Task requirements
Two lines below mark the span: the one containing "熱門瀏覽 (464, 820)" and the one containing "分類瀏覽 (587, 93)". Set down both, plus every line between, exactly as they stand, and nothing else.

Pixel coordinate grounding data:
_____
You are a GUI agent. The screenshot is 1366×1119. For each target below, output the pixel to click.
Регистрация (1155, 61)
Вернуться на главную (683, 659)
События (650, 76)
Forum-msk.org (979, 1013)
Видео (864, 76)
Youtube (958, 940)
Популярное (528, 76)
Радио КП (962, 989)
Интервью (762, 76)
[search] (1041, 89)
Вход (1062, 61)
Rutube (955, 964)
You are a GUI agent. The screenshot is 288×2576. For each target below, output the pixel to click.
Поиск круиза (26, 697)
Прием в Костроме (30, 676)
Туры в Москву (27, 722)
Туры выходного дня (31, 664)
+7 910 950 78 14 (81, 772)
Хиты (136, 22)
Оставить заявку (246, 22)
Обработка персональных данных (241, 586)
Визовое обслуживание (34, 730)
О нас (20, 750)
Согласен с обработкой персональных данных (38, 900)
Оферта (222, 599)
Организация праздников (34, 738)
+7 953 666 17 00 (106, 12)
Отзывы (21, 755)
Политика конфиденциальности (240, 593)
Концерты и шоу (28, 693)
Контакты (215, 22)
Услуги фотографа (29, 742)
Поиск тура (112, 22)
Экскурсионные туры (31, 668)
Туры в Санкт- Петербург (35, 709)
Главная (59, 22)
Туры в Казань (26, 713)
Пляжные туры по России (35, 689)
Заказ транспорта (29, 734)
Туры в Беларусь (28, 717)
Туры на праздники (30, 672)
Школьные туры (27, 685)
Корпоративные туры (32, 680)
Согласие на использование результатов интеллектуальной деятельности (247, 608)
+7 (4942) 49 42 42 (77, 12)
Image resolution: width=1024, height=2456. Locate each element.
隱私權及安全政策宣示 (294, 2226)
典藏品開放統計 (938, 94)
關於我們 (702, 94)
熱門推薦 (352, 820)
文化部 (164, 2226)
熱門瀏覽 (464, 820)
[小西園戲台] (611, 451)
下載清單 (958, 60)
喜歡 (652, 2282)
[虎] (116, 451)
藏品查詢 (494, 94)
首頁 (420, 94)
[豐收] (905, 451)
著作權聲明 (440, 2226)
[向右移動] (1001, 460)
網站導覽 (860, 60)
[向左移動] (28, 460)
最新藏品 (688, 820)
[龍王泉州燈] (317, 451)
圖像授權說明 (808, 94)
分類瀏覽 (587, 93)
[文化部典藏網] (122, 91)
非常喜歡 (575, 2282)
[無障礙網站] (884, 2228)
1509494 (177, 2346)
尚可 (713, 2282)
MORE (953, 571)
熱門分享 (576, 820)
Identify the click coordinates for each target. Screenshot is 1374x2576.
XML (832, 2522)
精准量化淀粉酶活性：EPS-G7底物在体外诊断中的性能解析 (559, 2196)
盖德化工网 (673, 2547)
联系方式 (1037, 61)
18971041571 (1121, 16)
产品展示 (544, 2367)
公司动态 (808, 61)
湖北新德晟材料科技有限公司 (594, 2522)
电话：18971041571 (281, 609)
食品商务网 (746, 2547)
_____
Reply
熱門瀏覽 (464, 820)
[小西園戲台] (611, 451)
下載清單 (958, 60)
喜歡 (652, 2282)
[虎] (116, 451)
藏品查詢 (494, 94)
首頁 (420, 94)
[豐收] (905, 451)
著作權聲明 (440, 2226)
[向右移動] (1001, 460)
網站導覽 (860, 60)
[向左移動] (28, 460)
最新藏品 (688, 820)
[龍王泉州燈] (317, 451)
圖像授權說明 (808, 94)
分類瀏覽 (587, 93)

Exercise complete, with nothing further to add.